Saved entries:

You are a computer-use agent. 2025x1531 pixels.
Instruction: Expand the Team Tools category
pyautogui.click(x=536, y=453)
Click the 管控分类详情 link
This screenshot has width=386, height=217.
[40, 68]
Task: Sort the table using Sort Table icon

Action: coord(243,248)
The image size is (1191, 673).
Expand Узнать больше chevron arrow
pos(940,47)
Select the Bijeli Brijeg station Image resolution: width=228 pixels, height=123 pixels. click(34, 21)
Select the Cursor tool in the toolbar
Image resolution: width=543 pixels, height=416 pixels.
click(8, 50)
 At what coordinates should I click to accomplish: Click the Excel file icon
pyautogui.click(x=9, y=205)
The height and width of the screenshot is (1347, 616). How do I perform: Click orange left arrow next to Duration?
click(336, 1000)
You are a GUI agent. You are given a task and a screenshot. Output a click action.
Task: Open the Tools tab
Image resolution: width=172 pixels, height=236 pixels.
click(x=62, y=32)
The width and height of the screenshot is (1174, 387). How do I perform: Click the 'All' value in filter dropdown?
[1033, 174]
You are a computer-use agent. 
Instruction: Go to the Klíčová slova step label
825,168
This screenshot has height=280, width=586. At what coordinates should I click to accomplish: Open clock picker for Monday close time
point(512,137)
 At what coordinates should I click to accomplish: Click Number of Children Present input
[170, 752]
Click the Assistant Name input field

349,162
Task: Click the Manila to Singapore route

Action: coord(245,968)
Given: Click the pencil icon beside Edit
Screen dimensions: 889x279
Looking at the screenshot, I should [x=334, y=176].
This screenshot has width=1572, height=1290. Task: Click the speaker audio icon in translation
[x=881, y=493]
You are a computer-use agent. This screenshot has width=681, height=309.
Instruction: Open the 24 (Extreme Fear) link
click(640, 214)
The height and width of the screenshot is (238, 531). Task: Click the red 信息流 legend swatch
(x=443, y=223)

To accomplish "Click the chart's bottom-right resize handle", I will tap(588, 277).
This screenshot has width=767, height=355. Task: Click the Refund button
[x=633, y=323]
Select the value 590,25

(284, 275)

• _Work to complete_: All of the entries above should be written out verbatim.

• _Answer to this task_:
You are a computer-use agent. 2025x1531 pixels.
Instruction: Expand the Team Tools category
pyautogui.click(x=536, y=453)
Click the 管控分类详情 link
This screenshot has width=386, height=217.
[40, 68]
Task: Sort the table using Sort Table icon

Action: coord(243,248)
The image size is (1191, 673).
Expand Узнать больше chevron arrow
pos(940,47)
Select the Bijeli Brijeg station Image resolution: width=228 pixels, height=123 pixels. click(34, 21)
Select the Cursor tool in the toolbar
Image resolution: width=543 pixels, height=416 pixels.
click(8, 50)
 At what coordinates should I click to accomplish: Click the Excel file icon
pyautogui.click(x=9, y=205)
The height and width of the screenshot is (1347, 616). How do I perform: Click orange left arrow next to Duration?
click(336, 1000)
You are a GUI agent. You are given a task and a screenshot. Output a click action.
Task: Open the Tools tab
Image resolution: width=172 pixels, height=236 pixels.
click(x=62, y=32)
The width and height of the screenshot is (1174, 387). How do I perform: Click the 'All' value in filter dropdown?
[1033, 174]
You are a computer-use agent. 
Instruction: Go to the Klíčová slova step label
825,168
This screenshot has height=280, width=586. At what coordinates should I click to accomplish: Open clock picker for Monday close time
point(512,137)
 At what coordinates should I click to accomplish: Click Number of Children Present input
[170, 752]
Click the Assistant Name input field

349,162
Task: Click the Manila to Singapore route

Action: coord(245,968)
Given: Click the pencil icon beside Edit
Screen dimensions: 889x279
Looking at the screenshot, I should [x=334, y=176].
This screenshot has width=1572, height=1290. Task: Click the speaker audio icon in translation
[x=881, y=493]
You are a computer-use agent. This screenshot has width=681, height=309.
Instruction: Open the 24 (Extreme Fear) link
click(640, 214)
The height and width of the screenshot is (238, 531). Task: Click the red 信息流 legend swatch
(x=443, y=223)

To accomplish "Click the chart's bottom-right resize handle", I will tap(588, 277).
This screenshot has width=767, height=355. Task: Click the Refund button
[x=633, y=323]
Select the value 590,25

(284, 275)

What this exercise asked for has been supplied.